The Community of Jesus
January 15, 2017 Series: The Drama of the Gospel: What It is and How It Changes Everything
Passage: Mark 3:6–3:19
In the passage we are exploring this morning Mark is revealing Jesus beginning to form his new community. He is beginning by forming a new leadership community, the apostles. Later, at the close of the chapter he will continue with the theme of the new family by asking the question, “Who are my mother and my brothers?” (Mark 3:33). Even though the apostles have a foundational role that we do not repeat as theirs was a unique role in the history of redemption, there are three aspects of community that we learn here for our own discipleship. The first is that Jesus’ community has a communal identity. It is significant that Jesus goes up on the mountain to begin to form his new community. He is deliberately alluding to the twelve tribes of Israel from the Old Testament. So Jesus is here beginning to form a people for himself, a people with a communal identity. Second, he gives them a new relationship.
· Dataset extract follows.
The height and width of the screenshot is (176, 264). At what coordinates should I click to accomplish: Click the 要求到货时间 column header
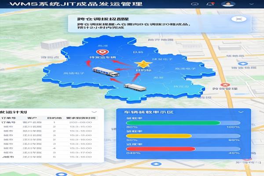(x=81, y=118)
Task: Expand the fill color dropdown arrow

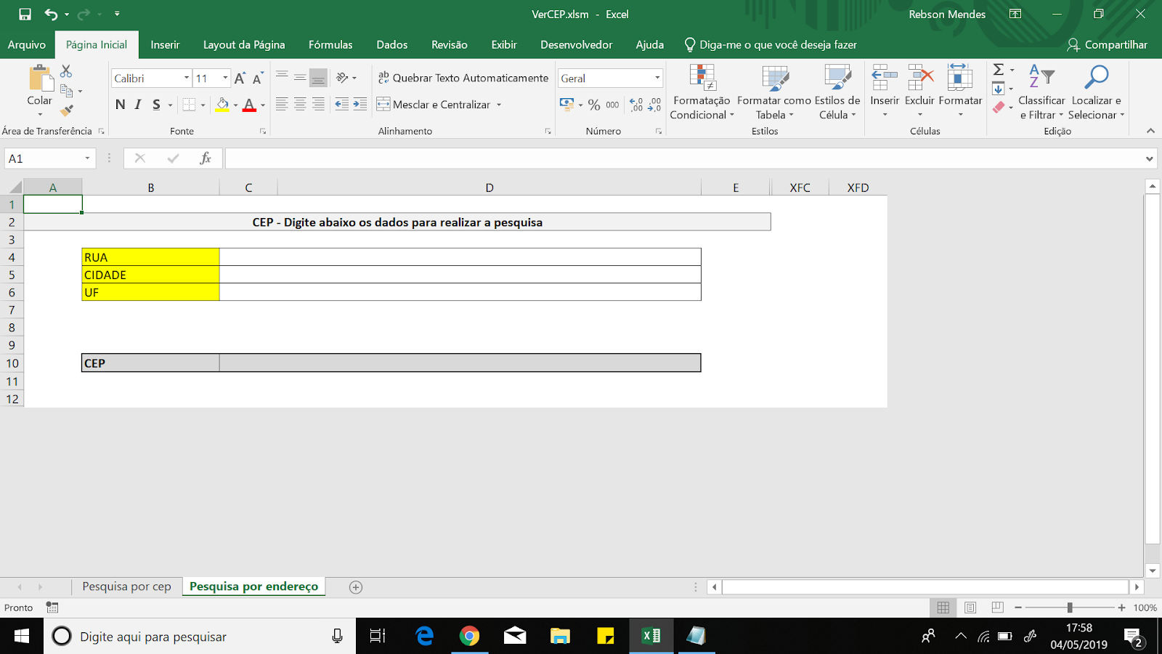Action: coord(234,105)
We will review under this point the significance of his naming them. And third, this community has a missional vocation, or participates in the mission of Jesus. We also, do not have our own mission, but participate in the mission of Jesus.
Having a missional vocation is living sent. And Jesus lived sent. Galatians 4:4-7 tells us that “When the fullness of time had come, God sent forth his son, born of woman, born under the law, to redeem those who were under the law, so that we might receive adoption as sons.” And he was sent for us. God sent Jesus to redeem us and to bring us to ourselves. And, as we will explore in the text we find ourselves when we lose ourselves for him and for the gospel.